Can long-term care options assist lawmakers in controlling the state budget while providing needed services for seniors?

Yes, said Sweet. “Not only is the quality of life greatly enhanced for elders and their families when institutionalization is delayed or eliminated, but also individual assets and state contributions to care through the Medicaid program are greatly reduced or eliminated,” she said.

Recognizing that lawmakers must work within severe budgetary constraints.
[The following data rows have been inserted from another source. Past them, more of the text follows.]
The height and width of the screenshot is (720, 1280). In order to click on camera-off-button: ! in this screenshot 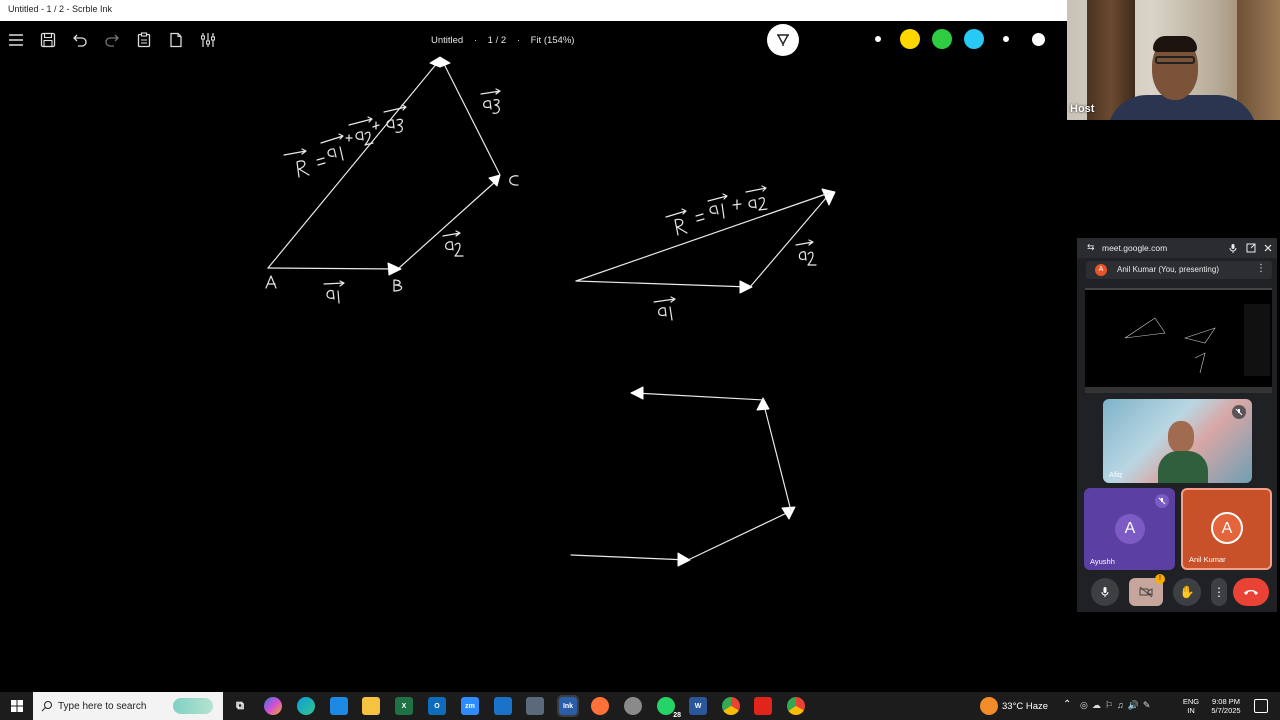, I will do `click(1147, 590)`.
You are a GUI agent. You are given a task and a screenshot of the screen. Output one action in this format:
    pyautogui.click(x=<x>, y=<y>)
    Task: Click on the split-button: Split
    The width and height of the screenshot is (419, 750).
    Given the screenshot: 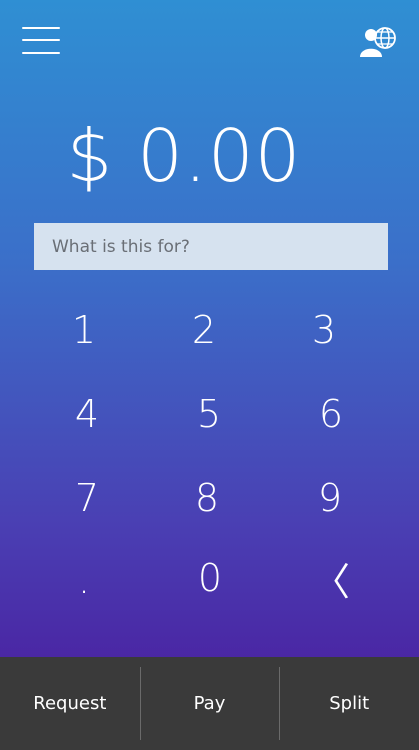 What is the action you would take?
    pyautogui.click(x=349, y=704)
    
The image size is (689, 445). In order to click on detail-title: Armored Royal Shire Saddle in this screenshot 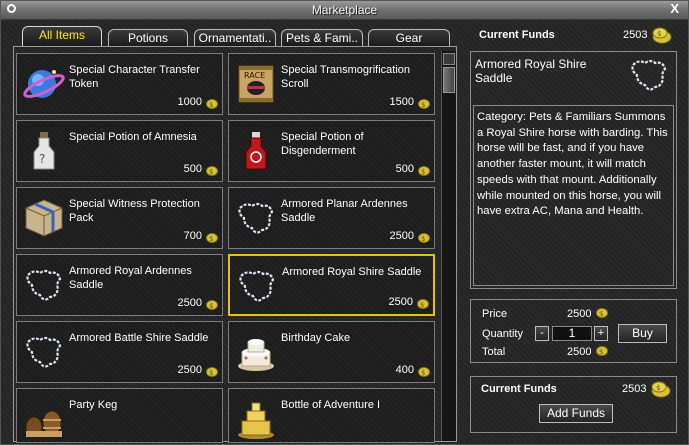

Sweet said she believes it should be fiscally short-sided not to recognize the significant budgetary savings that home and community-based care- and preventative care- bring to situations that, without intervention, would lead to costly health care such as hospitalization and protracted institutional stays.

“The challenge for Rhode Island is to continue progress on creating less restrictive and less expensive community services while continuing funding for needed acute and long-term care,” Sweet said, stressing that in a tie of decreasing revenues, this will not be an easy task.

Lawmakers must either conform the long-term care crisis now for today’s seniors in the shadow of the state’s current budget deficit or in later years, when the state’s demographic time bomb I ready to explode. For today’s seniors and for the aging baby boomers who follow in their footsteps, lawmakers, state agencies, providers and seniors  must cooperate in crafting a seamless long-term care system with options that enhance quality of life and provide independence. This may take years.

But until then, amid competing interests for limited state dollars, advocates for better long-term care will have to roll up their shelves with the support of senior and disabled constituents to get this year’s slice of the state budget pie.